Rugbysport in Deutschland retten:

Leidenschaft. Solidarität. Disziplin. Respekt. Integrität.

Aber in Wirklichkeit?

Umfangreiche Recherche haben ergeben, dass es im Zusammenhang mit der Insolvenzsituation des Deutschen Rugby Verbandes e,V. im Jahre 2019 möglicherweise zu schweren Rechtsverstößen gekommen ist.

Es besteht der Anfangsverdacht für Steuerhinterziehung, Untreue, Bilanzfälschung und Insolvenzverschleppung.

Zur Abwendung der Insolvenz wurde eine Zahlung in Höhe von 200.00,00 € mit dem damaligen Vizepräsidenten Entenmann vereinbat. Gleichzeitig wurde auch geregelt, dass diese Zahlung sofort an die Oktoberfest 7s GmbH weitergeleitet werden soll.

Die Oktoberfest 7s GmbH ist in allen Jahren bilanziell völlig überschuldet gewesen.

Gleichwohl wurde beim Detschen Rugby Verband e.V. eine Beteiligung in voller Höhe, also über 200.000,00 € bilanziert und dies im Sondervermögen der Erich-Kraft-Stiftung,

Diese Vorgehensweise ist unzulässig, denn die Leistung einer “Sprnde” darf nicht mit einer Gegenleistung verbunden werden.

Außerdem dürfen Spendenmittel grundsätzlich nicht dafür verwendet werden, sich an einer GmbH zu beteiligen, erst recht nicht, wenn diese bilianziell überschuldet ist.

Die zuständigen Vorstände und Präsidenten sind seit mehr als vier Wochen um Klärung bzw. Richtigstellung gebeten worden. Alle Fristen sind fruchtlos verstrichen. Die Sachverhale werden von den Zuständigen nicht in Abrede genommen. Im Rahmen der Recherchen und Überprüfungen wurde E-Mail-Korrespodenz aus der damaligen Zeit anonym übermittelt.

Diesr Kommunkation ist zu entnehmen, dass dem heutigen Vizepräsidenten Finanzen Steuerberater Jens Poff wohl bewußt war, dass der Vorgang rechtlich äußerst problematich ist.

Ziel muss es jetzt sein, eine Bereinigung herbei zu führen, um den Rugbysport in Deutschland eine saubere Zukunft zu ermöglichen.

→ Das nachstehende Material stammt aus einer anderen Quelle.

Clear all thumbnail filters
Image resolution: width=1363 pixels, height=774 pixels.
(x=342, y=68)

Fü alle Jahre, in denen die unzulässige Beteiligung durch den DRV e.V. gehalten wurde, ist die Gemeinnützigkeit gefährdet und steht zu befürchten, dass es zu einer Nachversteuerung kommt,.

Die zuständigen Vorstände haften ggebenenfalls für die Steuern, die dem Fiskus aufgrund der falschen Spendenbescheinigungen entgangen sind.

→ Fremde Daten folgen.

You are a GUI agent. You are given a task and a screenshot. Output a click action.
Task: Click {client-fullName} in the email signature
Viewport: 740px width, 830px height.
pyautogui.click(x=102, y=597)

Sollte es im Rahmmen der Nachbesteuerung zu Steuerforderungen kommen, die der DRV e.V. nicht bezahlen kann, würden hefür gegebenenfalls auch die Vorstände haften.

Ein Sofortprogramm zurRettung des Rugbysports in Deutschland ist erforderlich.

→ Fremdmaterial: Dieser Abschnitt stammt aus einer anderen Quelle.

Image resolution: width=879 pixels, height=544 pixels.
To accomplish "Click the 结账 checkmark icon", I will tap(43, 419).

Alle juristischen Propleme sind lösbar und deshalb und deshalb ist dies eine große Chance für einen kompletten Neustart und eine positive Zukunft.

Informationen, Fragen, gern über: rugby-2024@web.de

Anmerkung: Oben wurden nur “falsch ausgestellte” Spendenquittungen als steuerliches Problem dagestellt. Es gibt noch viel mehr steuerliche Bereiche über die Vereine stolpern können. Da Vereinsvorstände zahlreiche Betätigungsfelder haben, empfiehlt sich die in Ansprucnahme eines qualifizierten Steuerberaters mit Schwerpunkt Vereinssteuer-Recht. – Auch wenn es ein gutes Stück Geld kosten könnte – letztlich größere Probleme verhindert.

Wir wünchen Euch ein schönes Pfingsfest.